◆ EXTRAIT
- - - - -
Mais tout ne se jouera pas en vase clos. La menace d’une renaissance du terrorisme oblige les coalisés à laisser une force minimale pour éviter le pire, c’est-à-dire une renaissance d’Al-Qaida en territoire afghan. C’est l’hypothèse du maintien de bases américaines et de l’OTAN et même d’une force de réaction rapide, indispensable pour épauler la fragile ANA ; solution déjà évoquée par le secrétaire général de l’OTAN, Anders Fogh Rasmussen, en septembre 2011, dans le cadre du « partenariat stratégique ». Rien ne garantit cependant la pérennité du gouvernement centralisé de Kaboul dans son désir de vouloir contrôler autre chose que la grande banlieue de la capitale ou de quelques bastions. Si bien que la question de la partition du pays, est inhérente à celle de la guerre civile. Mais est-elle la seule issue envisageable ?
- - - - -
◆ TRAVAIL À FAIRE
- A) Résumez l'extrait sur l'Afghanistan en deux phrases.
- B) Donnez la suite de l'extrait sur l'Afghanistan, s'il vous plaît.

◆ LIGNES DE DONNÉES
- - - - -
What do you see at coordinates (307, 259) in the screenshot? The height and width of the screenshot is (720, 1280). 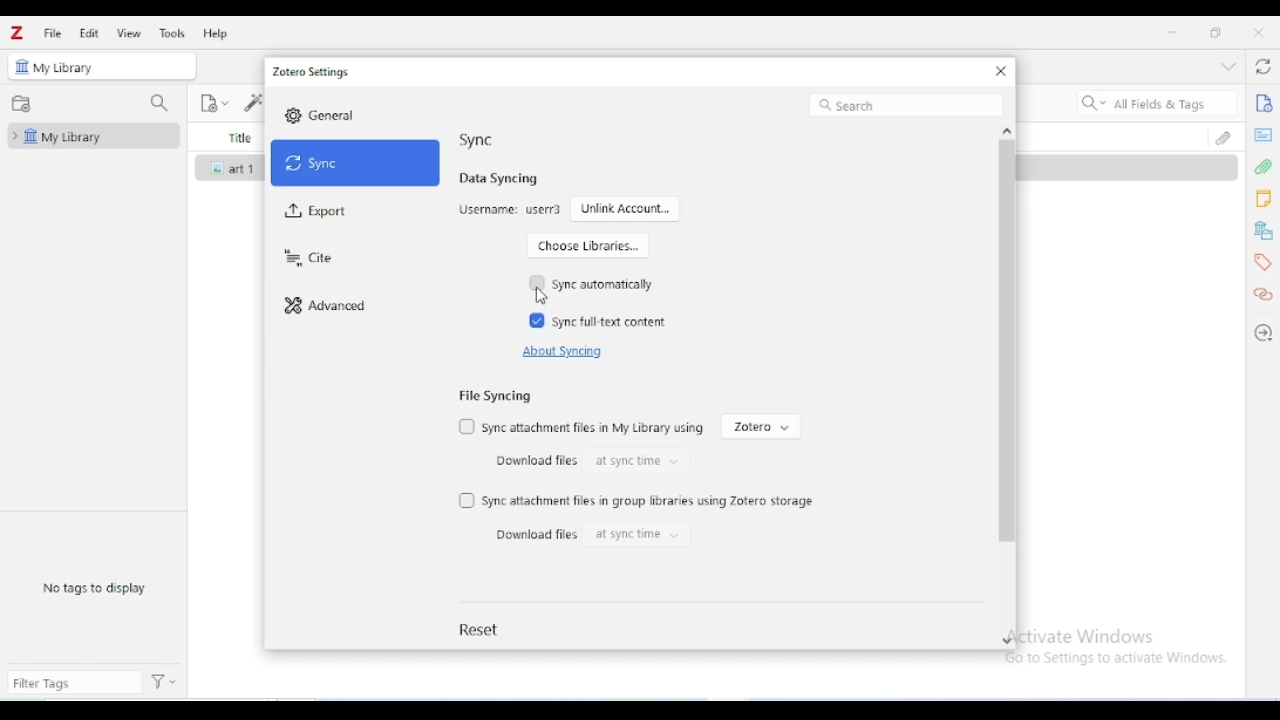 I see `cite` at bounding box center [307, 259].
- - - - -
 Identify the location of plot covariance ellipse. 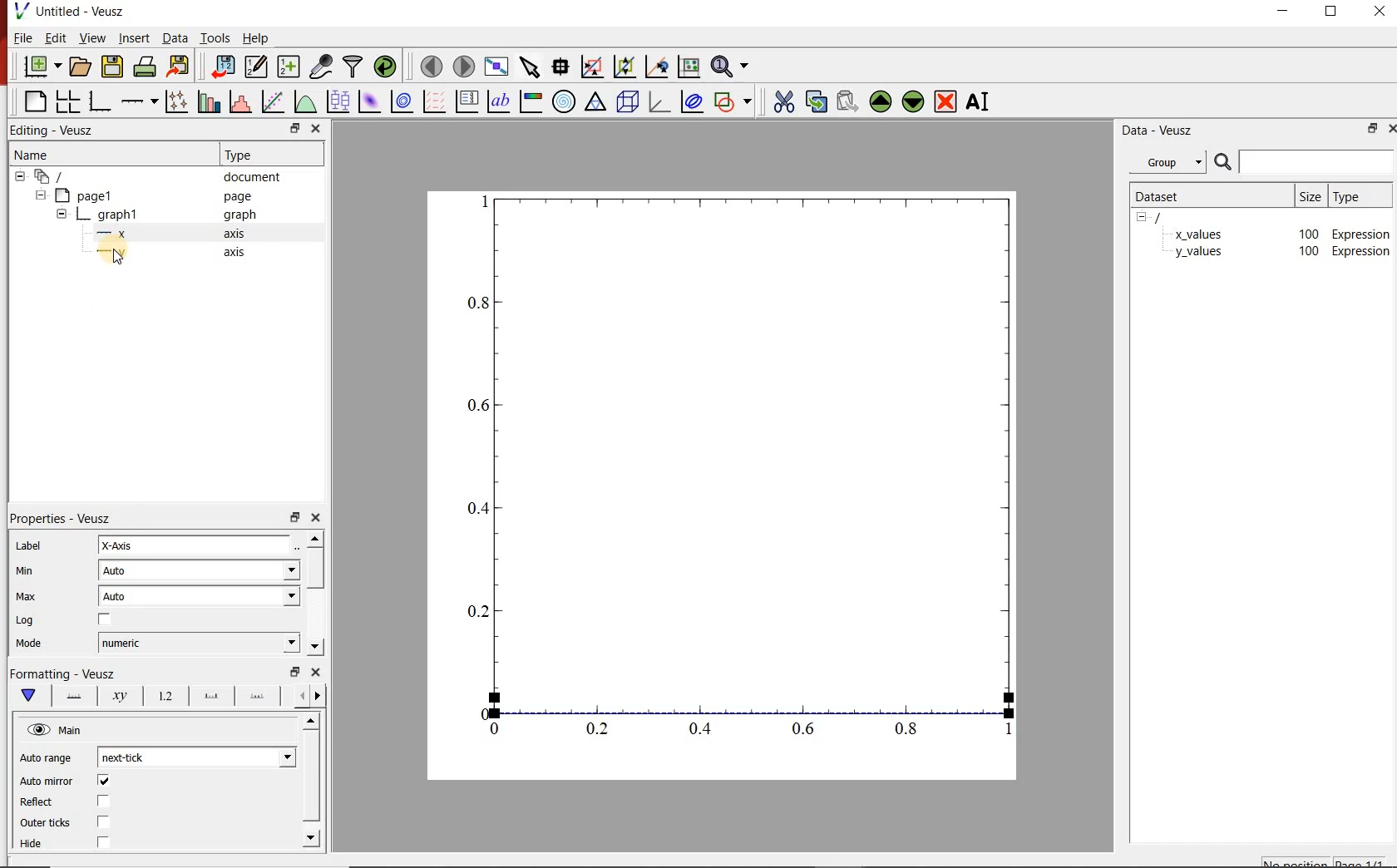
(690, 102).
- - - - -
◆ RÉSULTATS
- A) Face à la menace d'une renaissance d'Al-Qaida en territoire afghan, les coalisés doivent laisser une force minimale, avec le maintien de bases américaines et de l'OTAN et d'une force de réaction rapide pour épauler la fragile ANA, solution déjà évoquée en septembre 2011 par Anders Fogh Rasmussen. Rien ne garantit toutefois que le gouvernement de Kaboul contrôle plus que la grande banlieue de la capitale et quelques bastions, si bien que la question de la partition du pays est inhérente à celle de la guerre civile.

- B)
Autre aspect dont il faut tenir compte, les investissements et les prospections minières de pays comme la Chine et l’Inde indiquent que l’Afghanistan a bien intégré le XXIe siècle. L’argent de la drogue n’est pas le seul agent de la mondialisation. Le soutien financier international au gouvernement afghan est envisagé après 2014. Les accords de partenariat se multiplient, comprenant des programmes d’assistance dans le domaine culturel et universitaire. Pour le chercheur en sciences politiques, Georges-Henri Bricet des Vallons, le retrait des coalisés laisse un pays dans un piètre état, mais où les intérêts économiques dominent : « La corruption endémique des forces afghanes n’en fait qu’une armée mexicaine au service d’une féodalité décrépite, qui sera incapable de freiner sa dislocation ethnique et tribale après le retrait des troupes occidentales, enfin disons françaises, puisque les Américains, pas assez sots pour laisser le trésor de guerre à la Chine, ne feront que réduire la voilure et resteront bien après 2014 pour exploiter les 1 000 à 3 000 milliards de dollars de gisements miniers et fossiles que recèle le sous-sol afghan » .
L’Espoir ?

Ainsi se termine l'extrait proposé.